> WHAT THE TASK REQUIRES
Look for the string "toolbar" in the material below. Copy every line where you find it.

GIVEN ENTRIES section start

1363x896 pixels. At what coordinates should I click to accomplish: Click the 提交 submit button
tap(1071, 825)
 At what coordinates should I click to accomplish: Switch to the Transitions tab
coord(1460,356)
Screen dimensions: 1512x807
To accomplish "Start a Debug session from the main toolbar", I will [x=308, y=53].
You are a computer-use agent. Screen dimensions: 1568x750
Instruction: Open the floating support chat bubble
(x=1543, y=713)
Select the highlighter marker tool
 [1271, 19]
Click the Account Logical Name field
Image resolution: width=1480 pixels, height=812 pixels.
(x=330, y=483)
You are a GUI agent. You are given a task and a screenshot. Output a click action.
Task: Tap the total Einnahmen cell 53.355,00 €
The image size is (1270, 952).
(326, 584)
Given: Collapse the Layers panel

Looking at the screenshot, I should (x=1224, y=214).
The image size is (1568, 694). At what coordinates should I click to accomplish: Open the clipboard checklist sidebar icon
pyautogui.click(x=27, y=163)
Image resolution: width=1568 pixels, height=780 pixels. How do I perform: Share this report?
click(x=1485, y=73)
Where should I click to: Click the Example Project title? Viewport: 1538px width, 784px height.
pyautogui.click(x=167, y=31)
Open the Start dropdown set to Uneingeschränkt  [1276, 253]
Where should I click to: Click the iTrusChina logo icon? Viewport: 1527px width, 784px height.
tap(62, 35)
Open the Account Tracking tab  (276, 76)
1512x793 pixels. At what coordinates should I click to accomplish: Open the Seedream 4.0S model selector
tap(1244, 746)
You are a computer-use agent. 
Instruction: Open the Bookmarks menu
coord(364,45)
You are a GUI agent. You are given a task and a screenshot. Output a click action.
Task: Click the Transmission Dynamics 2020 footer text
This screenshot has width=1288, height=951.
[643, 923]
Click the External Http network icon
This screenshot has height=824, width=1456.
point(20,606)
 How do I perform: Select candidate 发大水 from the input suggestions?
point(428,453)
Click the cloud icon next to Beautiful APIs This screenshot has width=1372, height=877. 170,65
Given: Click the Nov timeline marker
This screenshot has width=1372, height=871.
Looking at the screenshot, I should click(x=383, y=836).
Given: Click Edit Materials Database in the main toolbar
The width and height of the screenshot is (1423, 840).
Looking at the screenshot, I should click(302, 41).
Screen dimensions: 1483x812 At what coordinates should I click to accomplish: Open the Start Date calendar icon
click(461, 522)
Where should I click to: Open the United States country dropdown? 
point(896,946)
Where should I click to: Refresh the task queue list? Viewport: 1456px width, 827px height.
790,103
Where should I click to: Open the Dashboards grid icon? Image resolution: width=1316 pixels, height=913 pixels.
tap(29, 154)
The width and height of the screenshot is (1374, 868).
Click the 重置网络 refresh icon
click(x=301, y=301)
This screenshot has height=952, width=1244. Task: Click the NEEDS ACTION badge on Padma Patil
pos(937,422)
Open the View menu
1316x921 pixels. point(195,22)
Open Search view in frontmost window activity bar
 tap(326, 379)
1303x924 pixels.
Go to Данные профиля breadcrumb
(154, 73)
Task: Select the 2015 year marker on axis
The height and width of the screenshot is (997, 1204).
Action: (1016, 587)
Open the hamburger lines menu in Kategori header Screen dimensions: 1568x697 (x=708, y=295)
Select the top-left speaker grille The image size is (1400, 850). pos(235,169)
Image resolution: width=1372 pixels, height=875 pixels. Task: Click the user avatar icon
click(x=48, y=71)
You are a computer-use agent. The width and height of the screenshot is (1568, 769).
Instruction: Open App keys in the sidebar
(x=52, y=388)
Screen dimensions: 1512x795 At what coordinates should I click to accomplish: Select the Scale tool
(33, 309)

GIVEN ENTRIES section end

> YOUR RESPONSE
To accomplish "Start a Debug session from the main toolbar", I will [x=308, y=53].
Given: Click Edit Materials Database in the main toolbar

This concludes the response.